### ABOUT THIS TASK
The listing below holds a line with "Identify the click" and a later line with "Apply Filter (635, 392)". Write out those two lines and every line between them, exactly, and nothing else.
SUPPLIED RECORDS START
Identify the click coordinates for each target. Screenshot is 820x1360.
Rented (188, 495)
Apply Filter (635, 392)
SUPPLIED RECORDS END
SUPPLIED RECORDS START
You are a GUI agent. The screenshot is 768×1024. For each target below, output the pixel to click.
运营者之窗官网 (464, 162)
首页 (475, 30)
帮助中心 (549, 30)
SUPPLIED RECORDS END
### THE COMPLETED TASK
Identify the click coordinates for each target. Screenshot is 820x1360.
Rented (188, 495)
Apply Filter (635, 392)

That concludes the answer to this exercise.